Write out all of the entries, matching the original exactly.
**** Records to process
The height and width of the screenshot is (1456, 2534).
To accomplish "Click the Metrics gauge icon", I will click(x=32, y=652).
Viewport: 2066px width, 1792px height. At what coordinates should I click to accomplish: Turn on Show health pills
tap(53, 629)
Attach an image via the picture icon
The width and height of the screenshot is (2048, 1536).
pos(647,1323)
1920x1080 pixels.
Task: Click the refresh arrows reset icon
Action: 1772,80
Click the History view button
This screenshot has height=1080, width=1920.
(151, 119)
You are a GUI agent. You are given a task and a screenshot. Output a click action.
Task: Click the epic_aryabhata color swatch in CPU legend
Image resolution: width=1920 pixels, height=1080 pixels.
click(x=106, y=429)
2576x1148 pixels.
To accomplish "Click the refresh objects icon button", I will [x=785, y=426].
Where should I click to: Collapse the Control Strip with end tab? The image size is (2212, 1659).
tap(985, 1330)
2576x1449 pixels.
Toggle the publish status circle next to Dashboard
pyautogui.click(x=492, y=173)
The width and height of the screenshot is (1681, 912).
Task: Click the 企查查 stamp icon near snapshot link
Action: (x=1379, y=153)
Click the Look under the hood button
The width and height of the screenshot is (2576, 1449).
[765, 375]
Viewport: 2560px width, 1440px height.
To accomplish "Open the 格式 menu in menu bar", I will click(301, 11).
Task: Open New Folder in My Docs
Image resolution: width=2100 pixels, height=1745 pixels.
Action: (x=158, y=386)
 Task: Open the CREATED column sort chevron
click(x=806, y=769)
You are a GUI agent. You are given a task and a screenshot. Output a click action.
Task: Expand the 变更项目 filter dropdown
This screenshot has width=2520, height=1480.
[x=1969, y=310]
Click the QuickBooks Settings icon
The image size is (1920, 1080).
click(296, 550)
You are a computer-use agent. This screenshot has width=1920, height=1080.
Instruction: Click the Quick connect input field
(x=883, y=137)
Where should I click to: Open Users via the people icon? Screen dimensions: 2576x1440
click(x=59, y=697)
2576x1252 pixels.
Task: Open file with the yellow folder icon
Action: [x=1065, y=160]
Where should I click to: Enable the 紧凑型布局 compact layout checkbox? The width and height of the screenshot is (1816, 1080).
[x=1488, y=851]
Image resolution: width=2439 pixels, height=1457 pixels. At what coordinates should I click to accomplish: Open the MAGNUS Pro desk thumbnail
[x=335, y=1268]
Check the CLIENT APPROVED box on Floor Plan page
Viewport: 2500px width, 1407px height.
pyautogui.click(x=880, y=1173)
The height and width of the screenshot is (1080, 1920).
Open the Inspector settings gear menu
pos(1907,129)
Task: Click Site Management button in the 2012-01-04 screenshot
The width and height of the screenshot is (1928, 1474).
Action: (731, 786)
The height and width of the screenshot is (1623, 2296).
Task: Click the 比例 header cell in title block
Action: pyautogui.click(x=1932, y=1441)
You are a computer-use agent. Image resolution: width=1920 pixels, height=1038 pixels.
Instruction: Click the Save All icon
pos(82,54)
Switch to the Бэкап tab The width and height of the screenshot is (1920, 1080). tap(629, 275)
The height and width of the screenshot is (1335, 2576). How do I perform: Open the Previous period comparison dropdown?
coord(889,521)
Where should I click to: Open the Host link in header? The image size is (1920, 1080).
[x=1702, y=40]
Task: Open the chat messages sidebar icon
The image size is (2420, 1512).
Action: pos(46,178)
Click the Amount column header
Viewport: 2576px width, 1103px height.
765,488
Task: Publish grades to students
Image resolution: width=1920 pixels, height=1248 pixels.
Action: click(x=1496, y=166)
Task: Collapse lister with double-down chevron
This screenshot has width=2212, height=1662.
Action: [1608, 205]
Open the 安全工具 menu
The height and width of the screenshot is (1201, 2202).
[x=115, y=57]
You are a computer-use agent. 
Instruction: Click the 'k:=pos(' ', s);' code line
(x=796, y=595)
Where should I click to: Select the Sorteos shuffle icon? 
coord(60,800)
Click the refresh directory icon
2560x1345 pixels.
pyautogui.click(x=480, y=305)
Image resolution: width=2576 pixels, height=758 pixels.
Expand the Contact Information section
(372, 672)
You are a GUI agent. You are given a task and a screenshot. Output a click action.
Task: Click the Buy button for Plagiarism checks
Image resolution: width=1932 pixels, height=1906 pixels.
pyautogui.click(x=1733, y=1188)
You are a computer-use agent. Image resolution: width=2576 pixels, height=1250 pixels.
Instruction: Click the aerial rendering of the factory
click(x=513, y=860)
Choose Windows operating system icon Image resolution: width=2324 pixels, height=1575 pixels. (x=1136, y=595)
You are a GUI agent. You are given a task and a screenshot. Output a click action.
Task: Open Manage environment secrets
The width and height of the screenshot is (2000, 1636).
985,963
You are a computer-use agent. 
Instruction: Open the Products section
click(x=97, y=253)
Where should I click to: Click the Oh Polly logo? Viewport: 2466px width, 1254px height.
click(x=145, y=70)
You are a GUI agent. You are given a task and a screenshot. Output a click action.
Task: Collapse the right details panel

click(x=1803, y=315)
********
#### Answer section:
The height and width of the screenshot is (1456, 2534).
To accomplish "Click the Metrics gauge icon", I will click(x=32, y=652).
Viewport: 2066px width, 1792px height. At what coordinates should I click to accomplish: Turn on Show health pills
tap(53, 629)
Attach an image via the picture icon
The width and height of the screenshot is (2048, 1536).
pos(647,1323)
1920x1080 pixels.
Task: Click the refresh arrows reset icon
Action: 1772,80
Click the History view button
This screenshot has height=1080, width=1920.
(151, 119)
You are a GUI agent. You are given a task and a screenshot. Output a click action.
Task: Click the epic_aryabhata color swatch in CPU legend
Image resolution: width=1920 pixels, height=1080 pixels.
click(x=106, y=429)
2576x1148 pixels.
To accomplish "Click the refresh objects icon button", I will [x=785, y=426].
Where should I click to: Collapse the Control Strip with end tab? The image size is (2212, 1659).
tap(985, 1330)
2576x1449 pixels.
Toggle the publish status circle next to Dashboard
pyautogui.click(x=492, y=173)
The width and height of the screenshot is (1681, 912).
Task: Click the 企查查 stamp icon near snapshot link
Action: (x=1379, y=153)
Click the Look under the hood button
The width and height of the screenshot is (2576, 1449).
[765, 375]
Viewport: 2560px width, 1440px height.
To accomplish "Open the 格式 menu in menu bar", I will click(301, 11).
Task: Open New Folder in My Docs
Image resolution: width=2100 pixels, height=1745 pixels.
Action: (x=158, y=386)
 Task: Open the CREATED column sort chevron
click(x=806, y=769)
You are a GUI agent. You are given a task and a screenshot. Output a click action.
Task: Expand the 变更项目 filter dropdown
This screenshot has width=2520, height=1480.
[x=1969, y=310]
Click the QuickBooks Settings icon
The image size is (1920, 1080).
click(296, 550)
You are a computer-use agent. This screenshot has width=1920, height=1080.
Instruction: Click the Quick connect input field
(x=883, y=137)
Where should I click to: Open Users via the people icon? Screen dimensions: 2576x1440
click(x=59, y=697)
2576x1252 pixels.
Task: Open file with the yellow folder icon
Action: [x=1065, y=160]
Where should I click to: Enable the 紧凑型布局 compact layout checkbox? The width and height of the screenshot is (1816, 1080).
[x=1488, y=851]
Image resolution: width=2439 pixels, height=1457 pixels. At what coordinates should I click to accomplish: Open the MAGNUS Pro desk thumbnail
[x=335, y=1268]
Check the CLIENT APPROVED box on Floor Plan page
Viewport: 2500px width, 1407px height.
pyautogui.click(x=880, y=1173)
The height and width of the screenshot is (1080, 1920).
Open the Inspector settings gear menu
pos(1907,129)
Task: Click Site Management button in the 2012-01-04 screenshot
The width and height of the screenshot is (1928, 1474).
Action: (731, 786)
The height and width of the screenshot is (1623, 2296).
Task: Click the 比例 header cell in title block
Action: pyautogui.click(x=1932, y=1441)
You are a computer-use agent. Image resolution: width=1920 pixels, height=1038 pixels.
Instruction: Click the Save All icon
pos(82,54)
Switch to the Бэкап tab The width and height of the screenshot is (1920, 1080). tap(629, 275)
The height and width of the screenshot is (1335, 2576). How do I perform: Open the Previous period comparison dropdown?
coord(889,521)
Where should I click to: Open the Host link in header? The image size is (1920, 1080).
[x=1702, y=40]
Task: Open the chat messages sidebar icon
The image size is (2420, 1512).
Action: pos(46,178)
Click the Amount column header
Viewport: 2576px width, 1103px height.
765,488
Task: Publish grades to students
Image resolution: width=1920 pixels, height=1248 pixels.
Action: click(x=1496, y=166)
Task: Collapse lister with double-down chevron
This screenshot has width=2212, height=1662.
Action: [1608, 205]
Open the 安全工具 menu
The height and width of the screenshot is (1201, 2202).
[x=115, y=57]
You are a computer-use agent. 
Instruction: Click the 'k:=pos(' ', s);' code line
(x=796, y=595)
Where should I click to: Select the Sorteos shuffle icon? 
coord(60,800)
Click the refresh directory icon
2560x1345 pixels.
pyautogui.click(x=480, y=305)
Image resolution: width=2576 pixels, height=758 pixels.
Expand the Contact Information section
(372, 672)
You are a GUI agent. You are given a task and a screenshot. Output a click action.
Task: Click the Buy button for Plagiarism checks
Image resolution: width=1932 pixels, height=1906 pixels.
pyautogui.click(x=1733, y=1188)
You are a computer-use agent. Image resolution: width=2576 pixels, height=1250 pixels.
Instruction: Click the aerial rendering of the factory
click(x=513, y=860)
Choose Windows operating system icon Image resolution: width=2324 pixels, height=1575 pixels. (x=1136, y=595)
You are a GUI agent. You are given a task and a screenshot. Output a click action.
Task: Open Manage environment secrets
The width and height of the screenshot is (2000, 1636).
985,963
You are a computer-use agent. 
Instruction: Open the Products section
click(x=97, y=253)
Where should I click to: Click the Oh Polly logo? Viewport: 2466px width, 1254px height.
click(x=145, y=70)
You are a GUI agent. You are given a task and a screenshot. Output a click action.
Task: Collapse the right details panel

click(x=1803, y=315)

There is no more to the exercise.